OXV: The Manual: Fantasia Review

Press/Media: Other


The Hollywood Reporter review of OXV: The Manual

Period27 Aug 2013

Media contributions


Media contributions

  • TitleOXV: The Manual: Fantasia Review
    Degree of recognitionInternational
    Media name/outletThe Hollywood Reporter
    Media typeWeb
    Country/TerritoryUnited States
    DescriptionImagining a world where class divisions aren't creations of history but natural laws, Darren Paul Fisher's OXV: The Manual watches as an ill-fated romantic attraction leads to the discovery of technology that could disrupt society. Avoiding the production-design cues typically employed by sci-fi, the picture works solely with its ideas, producing a tale with some of the flavor (if not the political heft) of a 1984 or Brave New World. The right kind of attention at festivals could lead to a modest arthouse run.

    In this tweaked version of our own universe, children are born with their bodies operating at a certain "frequency." It isn't visible to the eye, but it determines everything about how the universe treats you. As a headmistress says to the parents of young Zak, whose frequency test has come back incredibly low, "he will never be in the right place at the right time."
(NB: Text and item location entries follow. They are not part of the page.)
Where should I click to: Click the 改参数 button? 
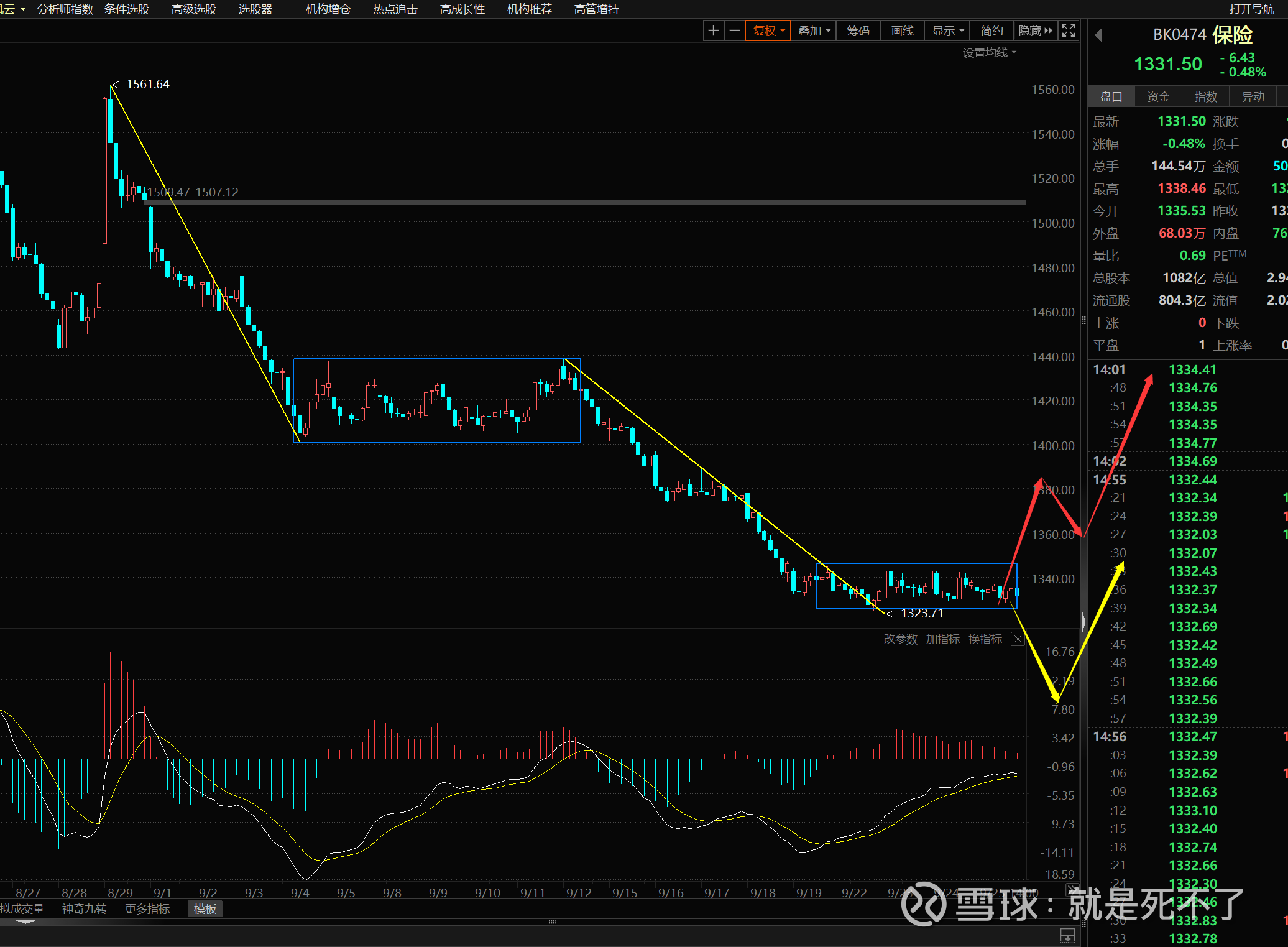900,639
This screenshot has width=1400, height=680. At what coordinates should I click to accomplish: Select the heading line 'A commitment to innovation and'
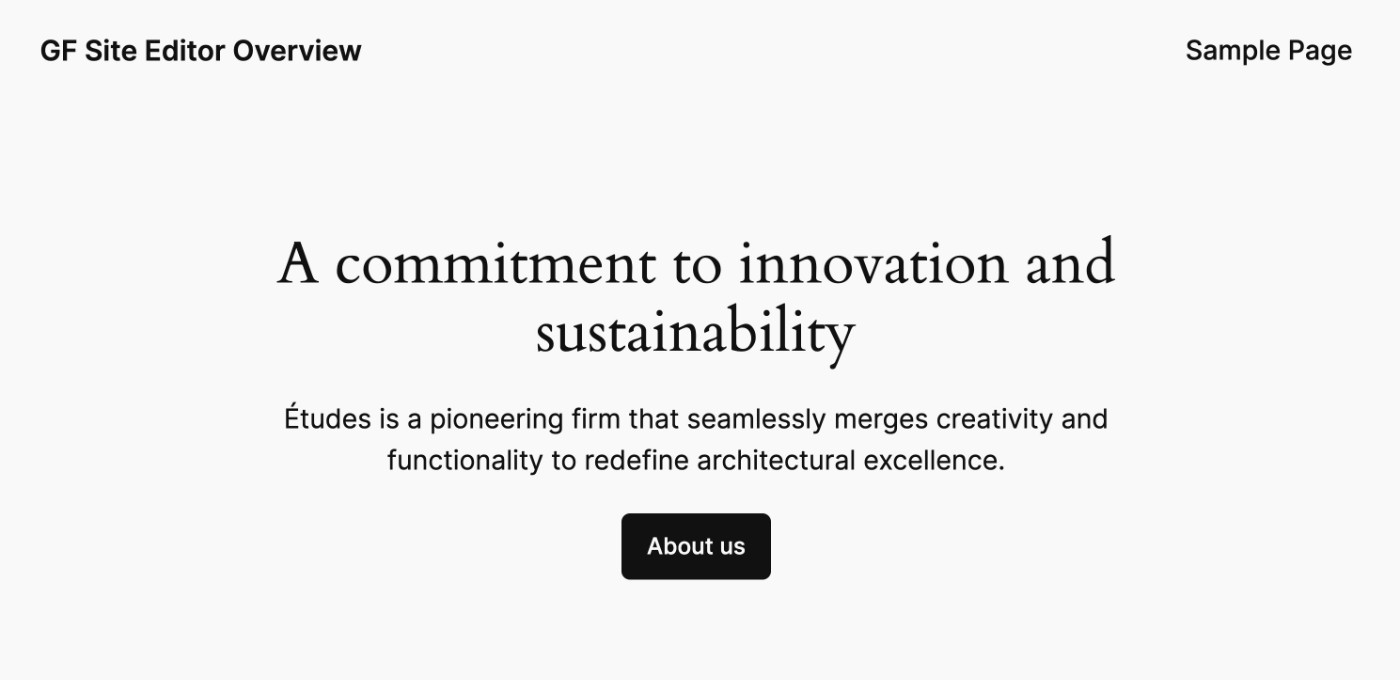(x=696, y=264)
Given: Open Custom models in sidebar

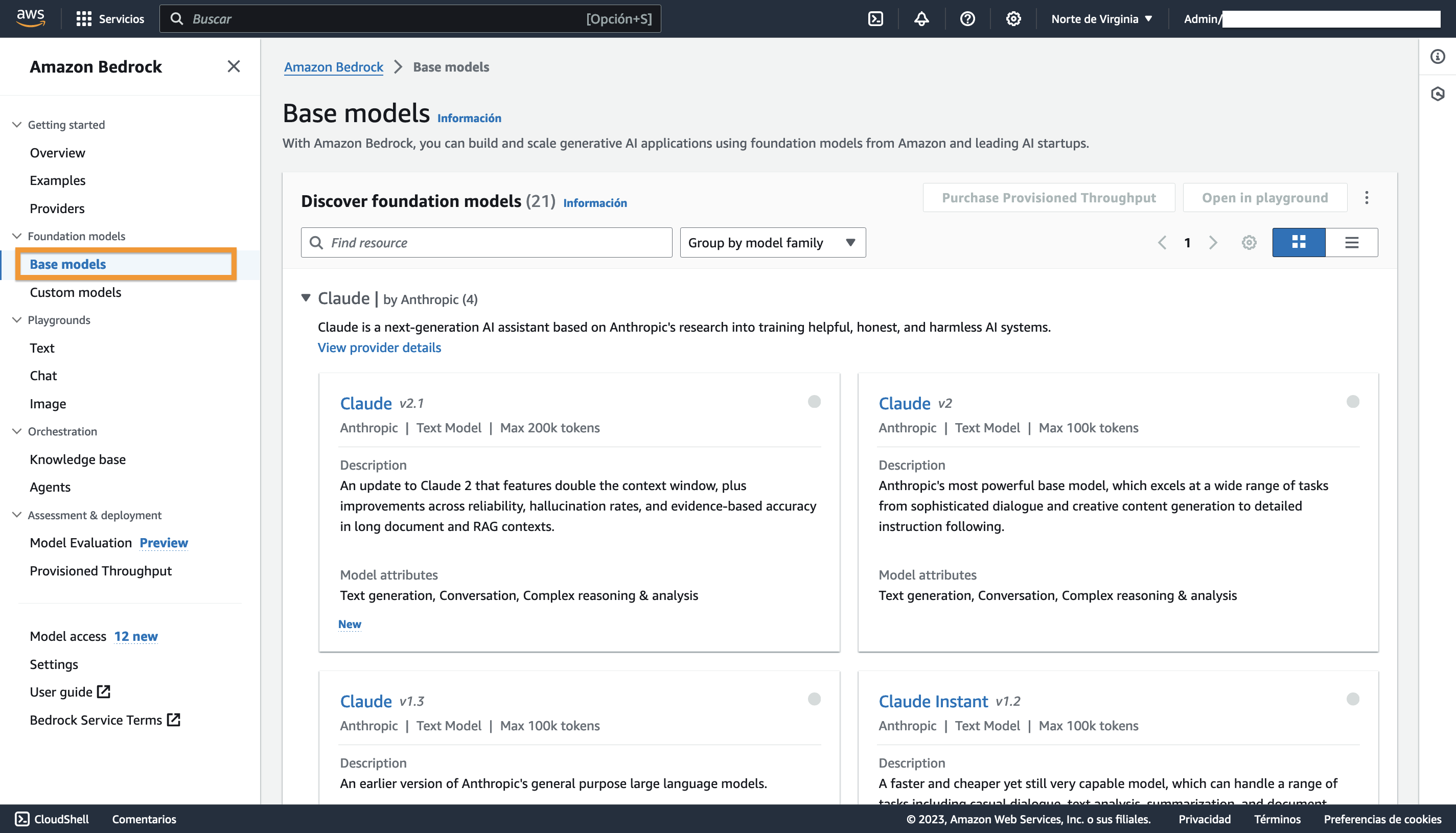Looking at the screenshot, I should pos(76,292).
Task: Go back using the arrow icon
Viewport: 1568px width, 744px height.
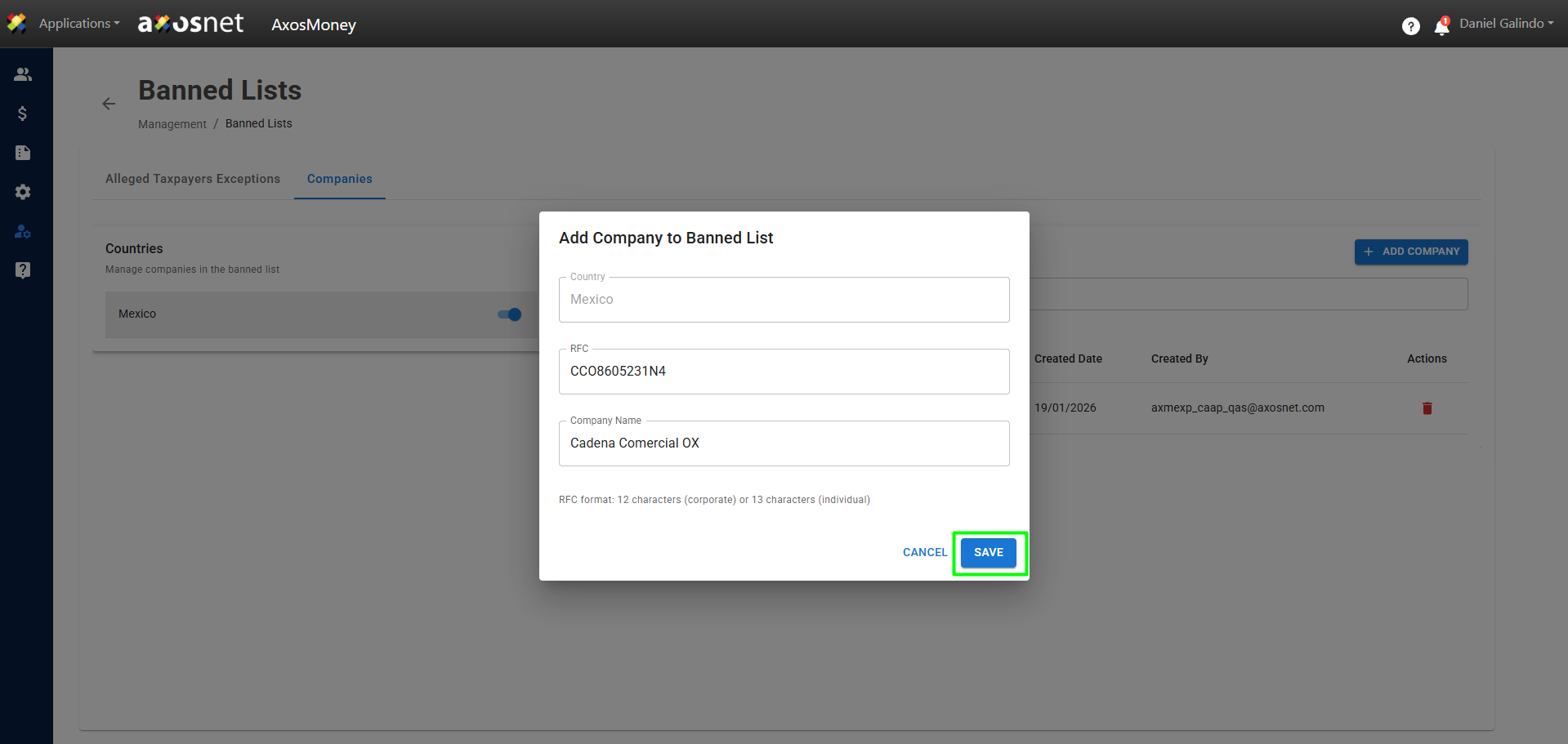Action: coord(109,104)
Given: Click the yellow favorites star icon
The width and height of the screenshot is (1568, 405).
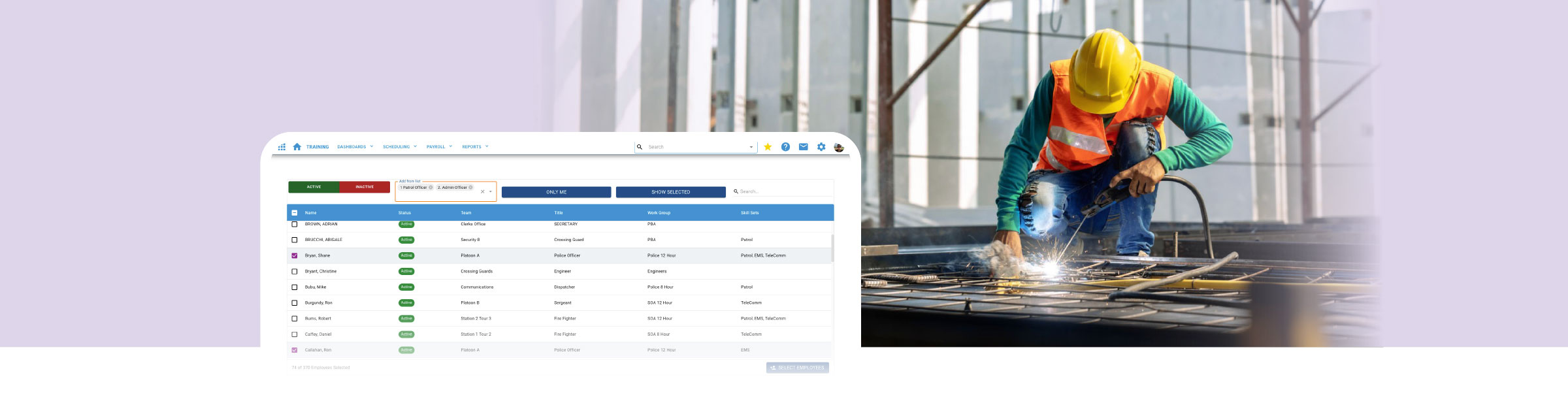Looking at the screenshot, I should (x=768, y=147).
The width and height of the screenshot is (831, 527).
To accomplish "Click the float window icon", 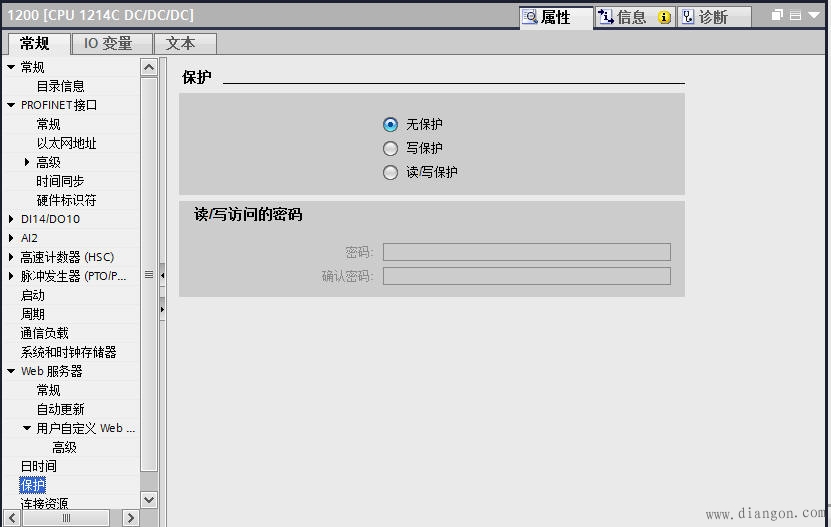I will click(778, 16).
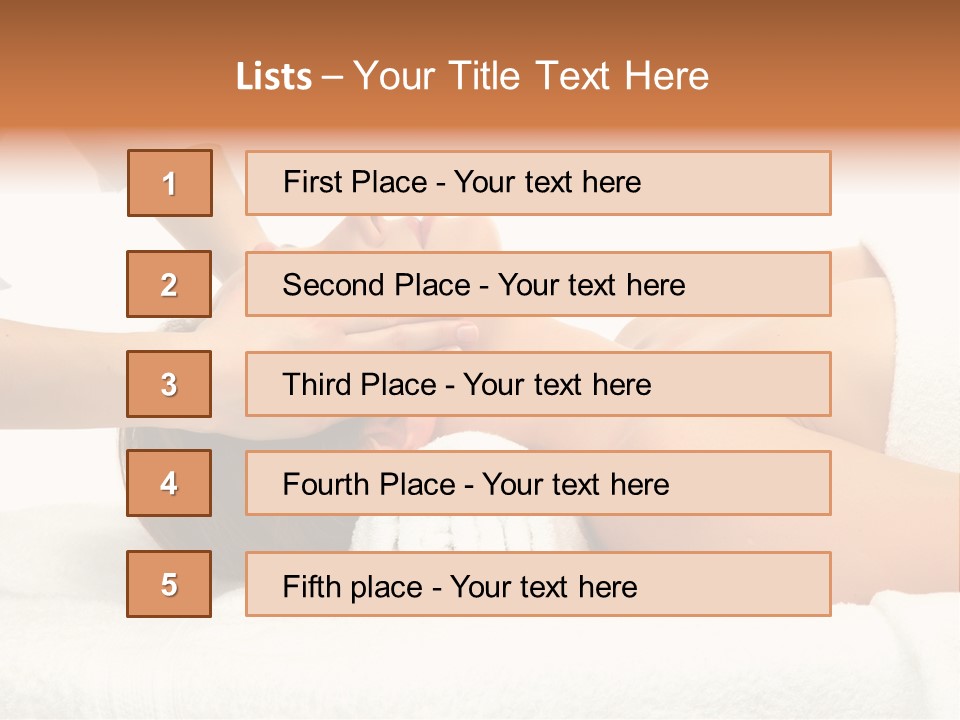This screenshot has width=960, height=720.
Task: Click the slide title text
Action: pos(473,76)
    Zak is smitten with Marie, a blonde girl so Stepford-perfect that no one had to inform her parents her frequency test would be off-the-charts high. But "opposites attract" doesn't apply in this reality: Here, the higher the difference in frequency, the less compatible a couple will be. Zak's gap with Marie is so high that the physical world simply can't abide their being close to each other. If they stand together for more than 60 seconds, unexpected rainstorms attack him while leaving her dry. Luggage falls from planes traveling overhead, trying to squash the boy who would violate the natural order. Yet Zak very much wants to be near Marie, and Marie (if only as a research project) is willing to play along.

    As the children age, the film has fun with their attempts at flirtation; their thwarted connections are both comic and poetically sad. It also shows some sympathy for Marie, whose perfection is a burden that will literally never allow her to feel emotions for those around her. Years later, young-adult Marie (Eleanor Wyld) is approached by grown-up Zak (Daniel Fraser), who has been traveling the world and making something of himself. "I think I can help you," he says.

    Zak has been immersed in science all these years, and has stumbled on a technology that counteracts differences in frequency, bringing hers closer to his level and vice-versa. When they begin a relationship, Marie has to learn what it's like to miss trains, spill things, and be nearly hit by cars. But she's feeling love. Or, as the script puts it, "a new type of quantum entanglement."

    Zak's a little secretive about the nature of his discoveries, and it turns out he doesn't fully understand them himself: As the plot progresses it appears his "OXV" device grants users the power to control others -- giving new meaning to all those love songs about being "under your spell." In increasingly agitated scenes, not only the couple's relationship but the bedrock of civilization is imperiled.

    Though the explanations Fisher comes up with for his sci-fi contrivances may not be fully satisfying in the end, the conceits themselves offer much to play with, bringing the film into that pleasing area where an imaginary reality has interesting things to say about our own. Particularly about free will and the way we form relationships: "I love you, but only because you told me to," Marie says at one point, voicing a concern lovers have had, in one form or another, in realities beyond that of OXV.